I tried to break free, but could no longer move.

“Sorry, girl. I have nothing against you, but I can’t let you go.” He glanced up, giving a signal to one of his men.

When I was a girl, I used to dream about adventure, the new lands I was going to explore.

I never thought I would take my last breath of stale sweat and tobacco filled air in a filthy room, on a dirty floor.

That the last face I would ever see in this world would have eerily empty eyes.

In my last moments, I thought about Victor waiting for me back in the sisters’ compound.

Will he ever know what happened to me? Was it a mistake, not giving us a chance to be together?

My eyelids grew heavy. The will to keep fighting was weakening.

From the corner of my eye, I saw a hand with a dagger moving toward me as if in slow motion.

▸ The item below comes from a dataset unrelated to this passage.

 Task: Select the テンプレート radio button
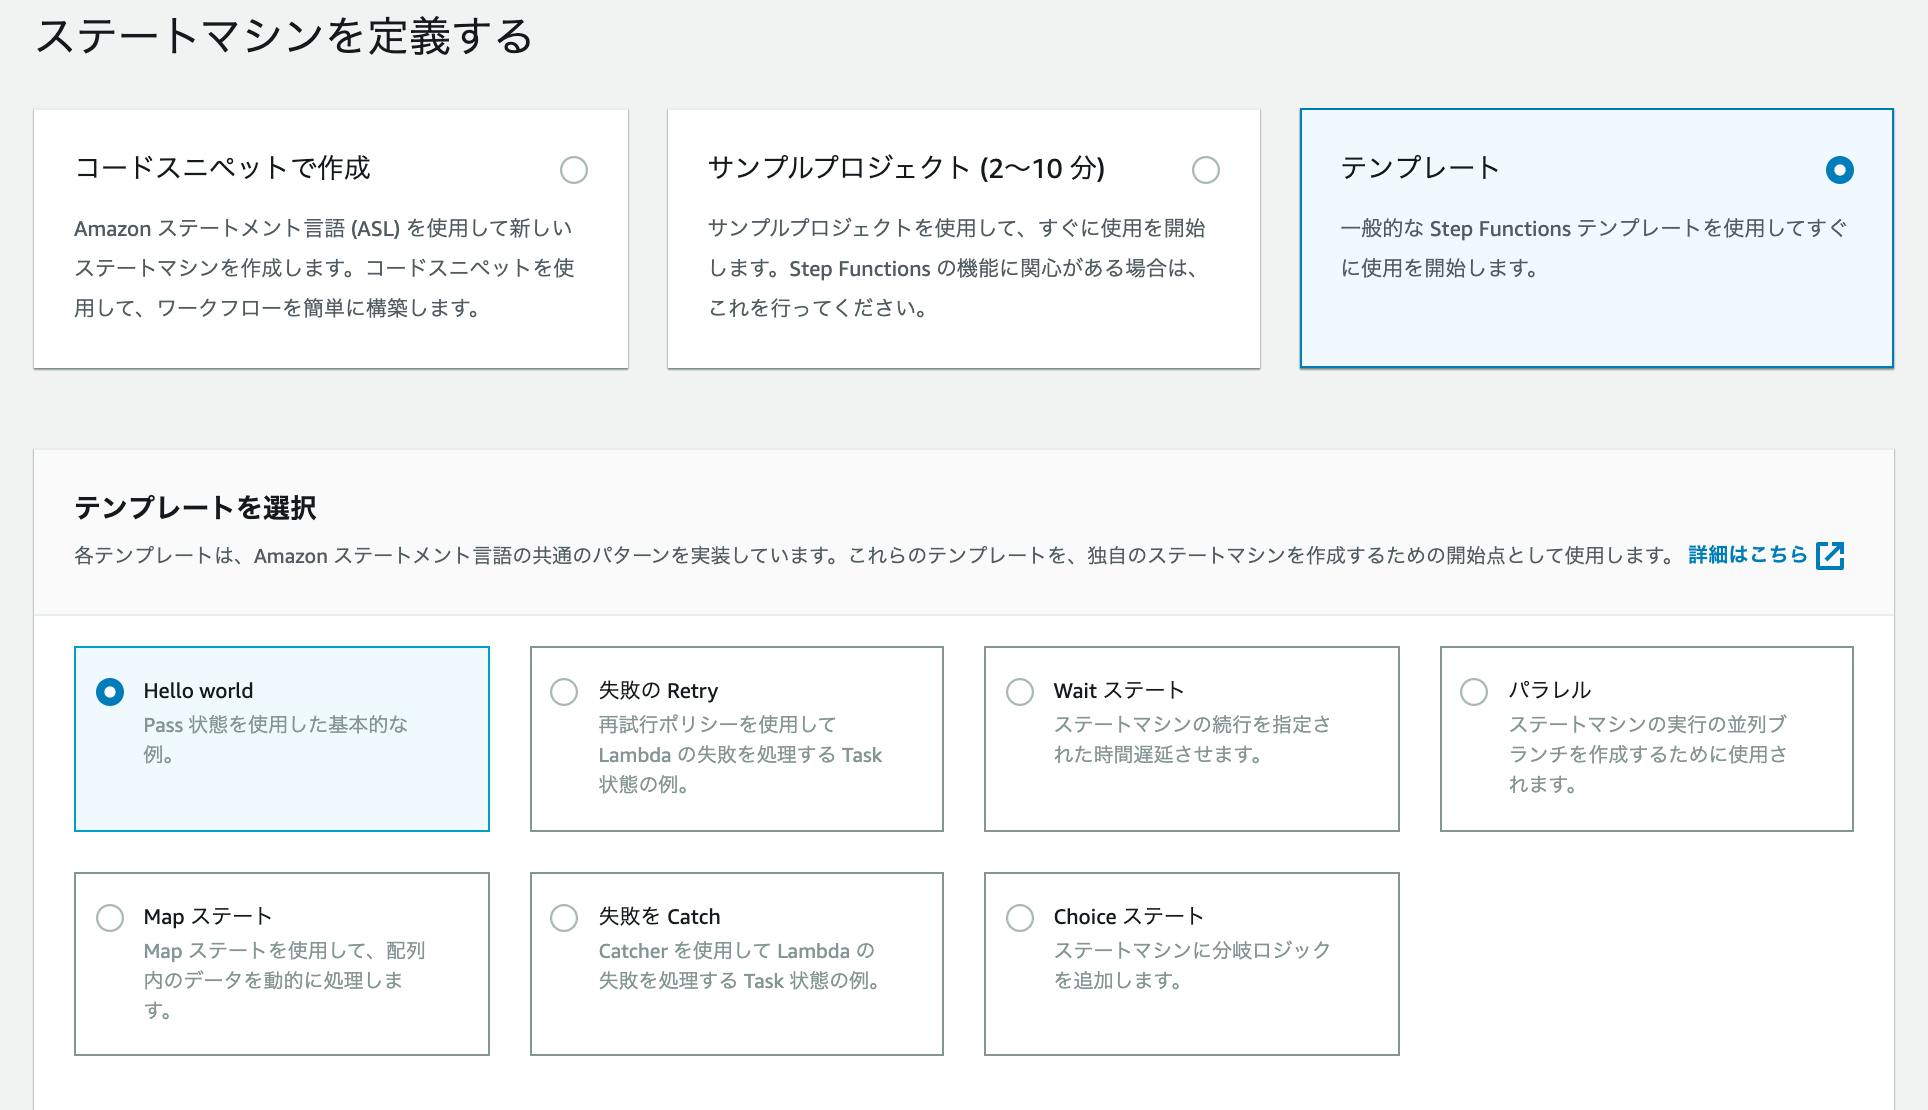click(x=1839, y=170)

I braced for the pain. It exploded on the left side of my body, my shoulder ached as if a million knives had plunged into my skin.

The metal against my neck loosened and I blinked as the thick layer of dust on the floor came into focus.

I was on my side, the window in front of me was shattered.

The air moved the strips of thick black cloth that remained on the wall.

Veramorr was standing artificially still, looking straight ahead.

Someone’s arm was wrapped around his neck.

A moment later, light hair that stuck straight up in an oddly familiar way, appeared right behind the leader.

“Don’t fucking move,” Victor hissed.

“Do as he says,” the leader managed to say.

“Let her go.” Victor pressed his knife against the man’s side, right between his ribs.

“I’m sure we can talk this over.”

“Shut the fuck up!”

Someone released the chain and it rattled against the floor. I scrambled to get to my feet.

“You have your girl, just leave.” Veramorr swallowed.

“Were you going to let her go?” Victor lowered his mouth to his ear, not taking his eyes off the other men.

Blood covered his face. His cheeks had multiple scratches, blood seeped from a gash below his eye, sliding down his chin. His one good eye was wide, unhinged with deadly intent, lethally focused.

“You’re making a mistake.”

“Were you going to let her go?” Victor repeated, pushing the blade tighter against the man’s side.

“Yes.” Veramorr reached for one of his pockets.

“Fucking liar.” In one swift move, Victor opened the man’s throat from ear to ear.

The whole room erupted into motion and sound.

“Shift!” Victor shouted and I forced my body to assume my beastly form.

Victor had already changed, he spit fire, avoiding the blade that swung just inches away from his head. With all the strength I had left, I lifted myself up toward the broken window. Behind me the room erupted in flames.